A Polícia Federal deflagrou nesta manhã (26), em Salvador, a Operação Cartão Vermelho, com o objetivo de dar cumprimento a sete mandados de busca e apreensão, no âmbito da investigação que apura irregularidades na contratação dos serviços de demolição, reconstrução e gestão do estádio Arena Fonte Nova.

 

Os mandados – expedidos pelo Tribunal Regional Federal da 1ª Região – estão sendo cumpridos em órgãos públicos, empresas e endereços residenciais dos envolvidos no esquema criminoso, e têm por objetivo possibilitar a localização e a apreensão de provas   complementares dos desvios nas contratações públicas, do pagamento de propinas e da lavagem de dinheiro.

Dentre as irregularidades já evidenciadas no inquérito policial, estão fraude à licitação, superfaturamento, desvio de verbas públicas, corrupção e lavagem de dinheiro. Conforme apurado durante as investigações, a licitação que culminou com a Parceria Público Privada nº 02/2010 foi direcionada para beneficiar o consórcio Fonte Nova Participações – FNP, formado pelas empresas ODEBRECHT e OAS. A obra, segundo laudo pericial, foi superfaturada em valores que, corrigidos, podem chegar a mais de R$ 450 milhões, sendo grande parte desviada para o pagamento de propina e o financiamento de campanhas eleitorais.

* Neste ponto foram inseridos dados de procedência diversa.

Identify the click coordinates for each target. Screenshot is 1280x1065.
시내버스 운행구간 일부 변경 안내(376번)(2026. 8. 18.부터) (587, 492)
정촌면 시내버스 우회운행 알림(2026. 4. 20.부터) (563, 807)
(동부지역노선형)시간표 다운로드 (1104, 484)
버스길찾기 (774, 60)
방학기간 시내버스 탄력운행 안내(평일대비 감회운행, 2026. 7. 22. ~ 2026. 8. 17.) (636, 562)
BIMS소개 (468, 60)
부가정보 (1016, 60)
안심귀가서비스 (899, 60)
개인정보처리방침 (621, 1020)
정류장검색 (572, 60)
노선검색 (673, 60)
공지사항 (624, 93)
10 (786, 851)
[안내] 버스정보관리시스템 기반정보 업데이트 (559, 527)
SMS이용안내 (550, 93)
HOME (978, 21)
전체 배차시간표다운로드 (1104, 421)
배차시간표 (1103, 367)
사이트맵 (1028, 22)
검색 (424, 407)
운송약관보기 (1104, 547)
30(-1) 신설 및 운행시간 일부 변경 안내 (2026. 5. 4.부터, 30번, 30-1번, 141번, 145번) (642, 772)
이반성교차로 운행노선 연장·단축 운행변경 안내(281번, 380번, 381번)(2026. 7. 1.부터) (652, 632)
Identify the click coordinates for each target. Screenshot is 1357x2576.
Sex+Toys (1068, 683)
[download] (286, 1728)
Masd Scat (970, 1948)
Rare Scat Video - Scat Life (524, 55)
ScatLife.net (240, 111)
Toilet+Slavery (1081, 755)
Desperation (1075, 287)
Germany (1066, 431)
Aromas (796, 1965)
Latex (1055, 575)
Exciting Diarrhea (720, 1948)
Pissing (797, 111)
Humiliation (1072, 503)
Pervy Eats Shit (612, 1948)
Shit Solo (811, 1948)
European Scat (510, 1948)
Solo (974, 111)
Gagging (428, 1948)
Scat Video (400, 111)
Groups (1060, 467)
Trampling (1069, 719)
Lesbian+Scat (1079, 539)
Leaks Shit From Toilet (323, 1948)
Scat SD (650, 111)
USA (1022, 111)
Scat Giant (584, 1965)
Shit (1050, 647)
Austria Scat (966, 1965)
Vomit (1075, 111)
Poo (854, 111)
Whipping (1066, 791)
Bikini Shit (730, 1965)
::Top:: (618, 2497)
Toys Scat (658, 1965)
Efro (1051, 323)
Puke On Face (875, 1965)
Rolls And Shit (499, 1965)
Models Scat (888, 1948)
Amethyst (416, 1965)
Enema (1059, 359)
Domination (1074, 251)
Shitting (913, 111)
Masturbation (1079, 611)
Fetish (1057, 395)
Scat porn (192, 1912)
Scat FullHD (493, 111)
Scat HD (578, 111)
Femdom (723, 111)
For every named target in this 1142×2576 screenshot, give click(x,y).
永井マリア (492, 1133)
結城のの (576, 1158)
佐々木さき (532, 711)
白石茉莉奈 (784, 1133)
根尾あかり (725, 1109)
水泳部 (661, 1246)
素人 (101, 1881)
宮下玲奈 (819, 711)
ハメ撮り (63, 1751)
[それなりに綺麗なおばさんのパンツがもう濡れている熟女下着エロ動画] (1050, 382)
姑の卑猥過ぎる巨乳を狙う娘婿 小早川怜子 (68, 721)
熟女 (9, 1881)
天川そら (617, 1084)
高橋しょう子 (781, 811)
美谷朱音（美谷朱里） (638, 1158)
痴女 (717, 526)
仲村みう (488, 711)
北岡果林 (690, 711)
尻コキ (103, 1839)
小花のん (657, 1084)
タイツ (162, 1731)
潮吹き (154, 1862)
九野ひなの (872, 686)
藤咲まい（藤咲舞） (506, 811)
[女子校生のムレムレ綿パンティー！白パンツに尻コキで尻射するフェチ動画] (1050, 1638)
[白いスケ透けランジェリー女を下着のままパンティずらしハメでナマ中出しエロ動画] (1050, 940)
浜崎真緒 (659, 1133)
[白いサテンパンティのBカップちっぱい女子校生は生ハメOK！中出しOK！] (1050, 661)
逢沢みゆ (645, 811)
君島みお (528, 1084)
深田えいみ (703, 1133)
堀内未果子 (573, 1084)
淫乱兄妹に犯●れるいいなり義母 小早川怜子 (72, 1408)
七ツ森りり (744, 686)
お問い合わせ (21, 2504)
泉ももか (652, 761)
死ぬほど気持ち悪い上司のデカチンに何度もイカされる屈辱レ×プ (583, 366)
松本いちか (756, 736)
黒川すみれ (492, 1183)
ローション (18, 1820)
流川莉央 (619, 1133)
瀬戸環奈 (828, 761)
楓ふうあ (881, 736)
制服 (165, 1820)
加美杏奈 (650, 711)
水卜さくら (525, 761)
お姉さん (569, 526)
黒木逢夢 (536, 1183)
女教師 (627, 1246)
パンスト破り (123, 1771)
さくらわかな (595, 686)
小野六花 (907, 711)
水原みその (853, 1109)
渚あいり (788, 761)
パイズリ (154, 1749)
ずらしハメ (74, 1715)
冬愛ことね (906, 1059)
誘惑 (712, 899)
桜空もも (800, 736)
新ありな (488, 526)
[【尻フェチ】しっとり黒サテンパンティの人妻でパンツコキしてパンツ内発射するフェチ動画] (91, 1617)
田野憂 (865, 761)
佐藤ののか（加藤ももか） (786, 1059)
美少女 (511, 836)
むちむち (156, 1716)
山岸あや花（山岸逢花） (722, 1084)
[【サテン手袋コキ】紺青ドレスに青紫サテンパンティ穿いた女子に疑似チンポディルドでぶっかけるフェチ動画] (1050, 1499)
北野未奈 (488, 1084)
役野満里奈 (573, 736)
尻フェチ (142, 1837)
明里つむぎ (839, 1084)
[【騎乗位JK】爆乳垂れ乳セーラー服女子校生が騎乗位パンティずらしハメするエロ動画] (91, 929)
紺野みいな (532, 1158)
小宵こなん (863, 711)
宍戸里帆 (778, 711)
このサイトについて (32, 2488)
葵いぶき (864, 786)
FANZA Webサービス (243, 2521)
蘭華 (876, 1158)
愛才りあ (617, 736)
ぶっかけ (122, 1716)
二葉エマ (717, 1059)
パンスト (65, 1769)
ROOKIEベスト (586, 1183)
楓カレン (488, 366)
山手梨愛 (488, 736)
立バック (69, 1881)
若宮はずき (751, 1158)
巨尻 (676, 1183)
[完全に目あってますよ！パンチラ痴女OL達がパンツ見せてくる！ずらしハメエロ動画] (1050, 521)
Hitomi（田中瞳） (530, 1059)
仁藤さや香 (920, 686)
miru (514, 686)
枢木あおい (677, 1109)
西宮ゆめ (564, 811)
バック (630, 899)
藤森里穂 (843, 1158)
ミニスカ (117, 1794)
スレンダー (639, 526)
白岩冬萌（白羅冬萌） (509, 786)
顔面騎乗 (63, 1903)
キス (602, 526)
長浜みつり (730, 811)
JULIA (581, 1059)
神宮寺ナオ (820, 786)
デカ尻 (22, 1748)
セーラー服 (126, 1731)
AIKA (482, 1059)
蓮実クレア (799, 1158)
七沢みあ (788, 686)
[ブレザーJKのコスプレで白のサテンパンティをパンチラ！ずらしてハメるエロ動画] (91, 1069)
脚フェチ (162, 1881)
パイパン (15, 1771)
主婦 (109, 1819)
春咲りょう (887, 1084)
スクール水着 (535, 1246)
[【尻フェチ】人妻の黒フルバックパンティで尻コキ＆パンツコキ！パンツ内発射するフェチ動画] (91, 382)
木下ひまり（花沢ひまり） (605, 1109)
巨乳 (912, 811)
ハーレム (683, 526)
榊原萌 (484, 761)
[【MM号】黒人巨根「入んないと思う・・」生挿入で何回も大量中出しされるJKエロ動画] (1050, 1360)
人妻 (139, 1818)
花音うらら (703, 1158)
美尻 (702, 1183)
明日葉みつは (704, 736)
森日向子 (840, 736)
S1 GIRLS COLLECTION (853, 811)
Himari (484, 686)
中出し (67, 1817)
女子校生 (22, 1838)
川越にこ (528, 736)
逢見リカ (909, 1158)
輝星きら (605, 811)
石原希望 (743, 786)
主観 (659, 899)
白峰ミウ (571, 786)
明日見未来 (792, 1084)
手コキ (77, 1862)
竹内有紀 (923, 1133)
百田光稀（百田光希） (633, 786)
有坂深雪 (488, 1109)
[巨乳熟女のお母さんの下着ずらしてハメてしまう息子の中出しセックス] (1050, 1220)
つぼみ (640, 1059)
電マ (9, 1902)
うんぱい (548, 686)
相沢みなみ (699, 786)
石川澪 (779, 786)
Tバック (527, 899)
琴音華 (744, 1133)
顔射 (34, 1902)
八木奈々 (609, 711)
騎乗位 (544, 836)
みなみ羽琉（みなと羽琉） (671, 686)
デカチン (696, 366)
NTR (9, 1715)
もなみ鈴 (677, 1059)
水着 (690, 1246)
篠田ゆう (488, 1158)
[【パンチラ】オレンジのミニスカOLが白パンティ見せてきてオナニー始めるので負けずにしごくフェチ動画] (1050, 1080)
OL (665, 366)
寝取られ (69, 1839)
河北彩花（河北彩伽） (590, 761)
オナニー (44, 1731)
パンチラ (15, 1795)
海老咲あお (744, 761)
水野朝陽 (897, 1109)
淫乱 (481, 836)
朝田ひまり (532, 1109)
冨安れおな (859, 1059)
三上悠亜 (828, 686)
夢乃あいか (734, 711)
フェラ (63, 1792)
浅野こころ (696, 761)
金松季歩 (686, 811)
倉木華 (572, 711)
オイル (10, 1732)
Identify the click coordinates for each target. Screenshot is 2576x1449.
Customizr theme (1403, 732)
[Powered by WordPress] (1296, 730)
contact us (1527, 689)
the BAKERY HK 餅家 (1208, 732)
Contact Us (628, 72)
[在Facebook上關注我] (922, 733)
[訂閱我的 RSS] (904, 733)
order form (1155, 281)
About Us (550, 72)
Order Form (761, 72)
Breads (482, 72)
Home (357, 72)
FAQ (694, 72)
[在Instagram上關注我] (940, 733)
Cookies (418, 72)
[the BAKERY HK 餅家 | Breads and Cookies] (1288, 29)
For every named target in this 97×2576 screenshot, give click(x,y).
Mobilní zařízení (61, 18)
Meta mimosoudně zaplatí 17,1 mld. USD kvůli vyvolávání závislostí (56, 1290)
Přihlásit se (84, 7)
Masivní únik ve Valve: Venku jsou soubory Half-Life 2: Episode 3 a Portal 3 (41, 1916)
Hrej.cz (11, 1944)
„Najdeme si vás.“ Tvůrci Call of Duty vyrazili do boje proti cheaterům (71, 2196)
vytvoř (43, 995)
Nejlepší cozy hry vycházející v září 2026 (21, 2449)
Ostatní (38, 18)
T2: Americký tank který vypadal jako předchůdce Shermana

O ex-governador da Bahia Jaques Wagner é investigado pela Polícia Federal por supostamente ter recebido R$ 82 milhões em propina do consórcio responsável pela construção da Arena Fonte Nova, em Salvador.

As investigações fazem parte da Operação Cartão Vermelho, a informação foi divulgada oficialmente pela Polícia Federal durante entrevista coletiva na manhã desta segunda-feira, em Salvador.

A PF detalha que ainda investiga a destinação final desses valores, mas afirmou que parte da quantia pode ter sido paga por meio de doações em campanhas eleitorais.

A polícia apreendeu na casa do ex-governador documentos, mídias e 15 relógios de luxo.

Também foram cumpridos mandados na Secretaria Estadual de Desenvolvimento Econômico, pasta que ele comanda atualmente.

A PF ainda cumpriu mandados nas casas e escritórios do chefe da Casa Civil da Bahia, Bruno Dauster, e do empresário amigo de Wagner Carlos Daltro.

A polícia investiga se Bruno e Carlos atuaram como intermediários para o recebimento de propina a Wagner. A Polícia Federal detalha que tanto Wagner, como Bruno e Carlos foram investigados no inquérito.

Umas das entregas de propina feitas a Wagner, segundo a investigação da PF, no valor de R$ 500 mil, foi feita na casa da mãe do ex-governador, no Rio de Janeiro.

O consórcio responsável pela Arena Fonte Nova informou durante a manhã que está colaborando com as autoridades e ficou de enviar um comunicado por e-mail.

A Polícia Federal informou que, para a operação desta segunda-feira iria a pedir à Justiça autorizações para realizar conduções coercitivas de Wagner, Bruno Dauster e Carlos Daltro a fim de colher depoimentos. No entanto, como o Supremo Tribunal Federal suspendeu as conduções coercitivas, a polícia, então, resolveu pedir prisão temporária dos três suspeitos, o que foi negado pelo Tribunal Regional Federal da 1ª Região. Sendo assim, a PF pretende ouvir os três suspeitos em depoimento ainda a ser agendado.